■ **Goal of the exercise**
Every line from the one containing "You are a computer-use agent. This" to the end of the data below should be copied exactly, but pictures should not.

===== Extracted material

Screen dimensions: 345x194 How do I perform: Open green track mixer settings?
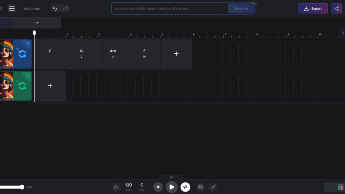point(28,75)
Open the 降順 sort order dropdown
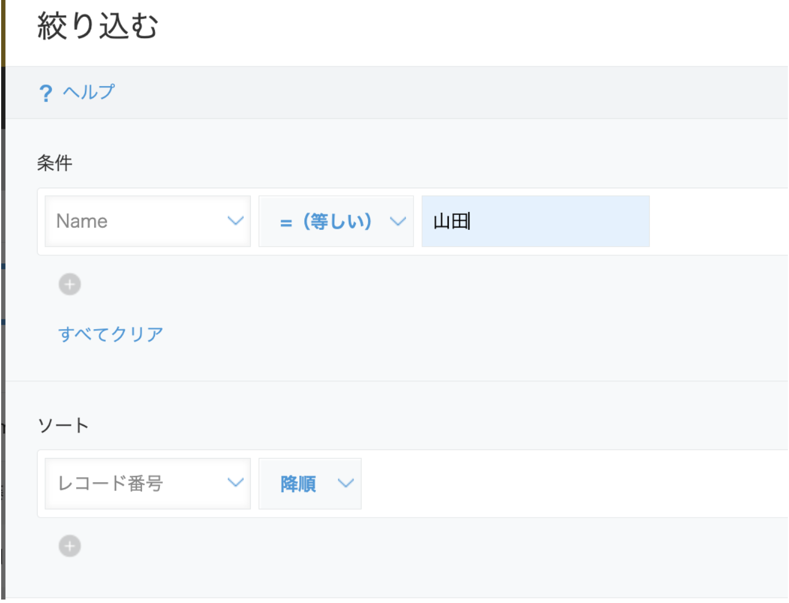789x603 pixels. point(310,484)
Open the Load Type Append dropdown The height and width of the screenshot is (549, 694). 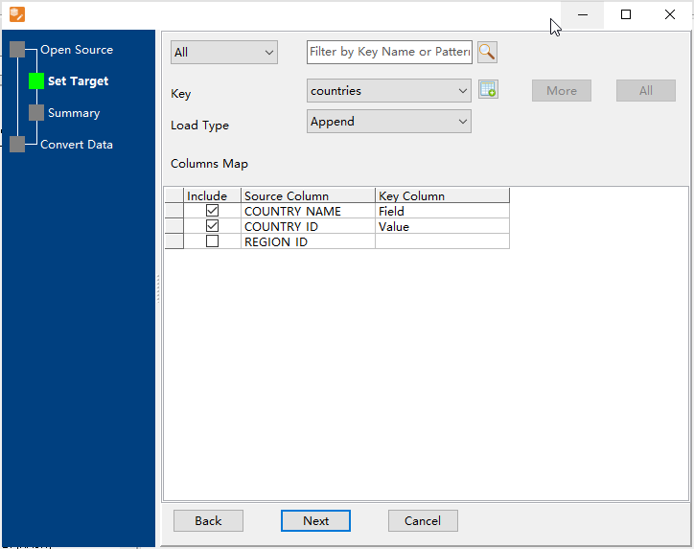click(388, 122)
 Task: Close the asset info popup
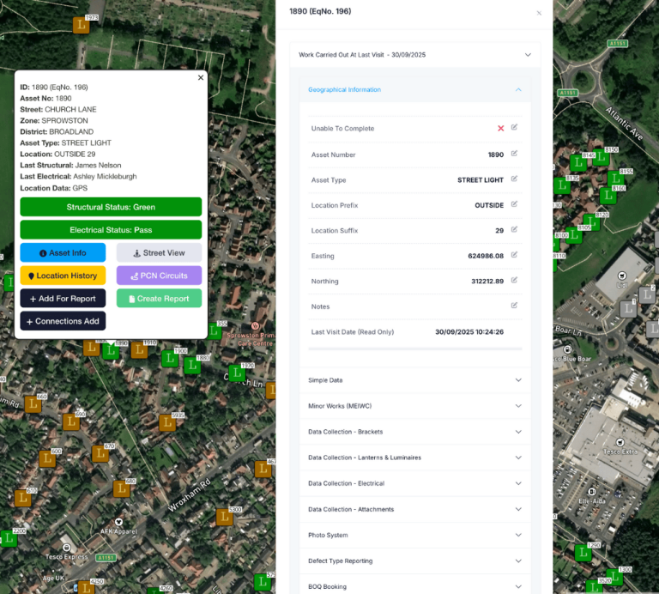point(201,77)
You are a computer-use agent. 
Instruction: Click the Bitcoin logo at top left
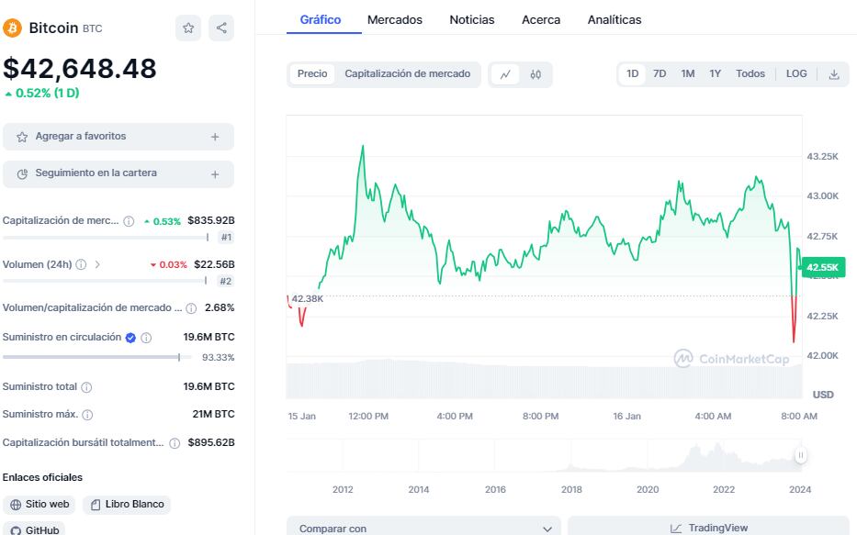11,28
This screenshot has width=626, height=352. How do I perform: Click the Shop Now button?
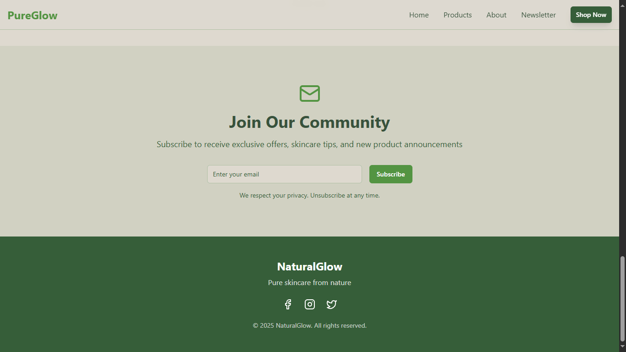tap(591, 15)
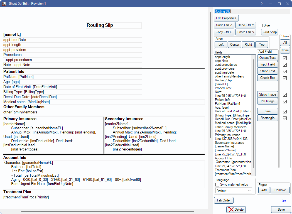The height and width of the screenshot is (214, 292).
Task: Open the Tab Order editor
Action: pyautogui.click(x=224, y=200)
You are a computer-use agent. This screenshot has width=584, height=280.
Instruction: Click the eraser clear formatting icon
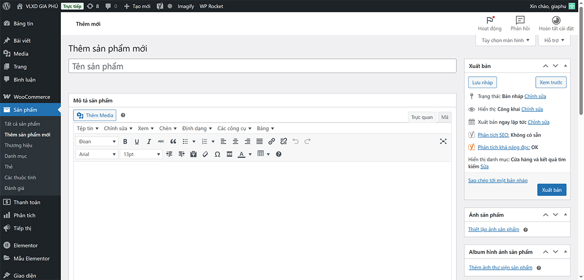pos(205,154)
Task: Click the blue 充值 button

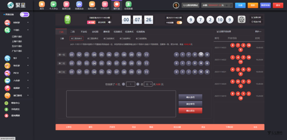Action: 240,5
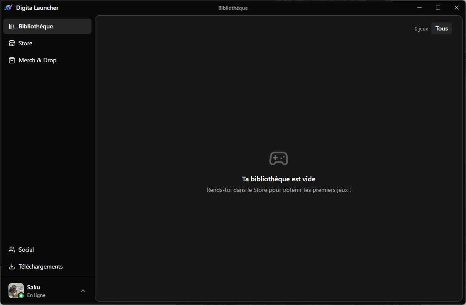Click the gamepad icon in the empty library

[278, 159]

==========

■ **Answer area**
You are a computer-use agent. This screenshot has width=584, height=280.
Instruction: Click the eraser clear formatting icon
pos(205,154)
Task: Click the blue 充值 button

Action: 240,5
Click the gamepad icon in the empty library

[278, 159]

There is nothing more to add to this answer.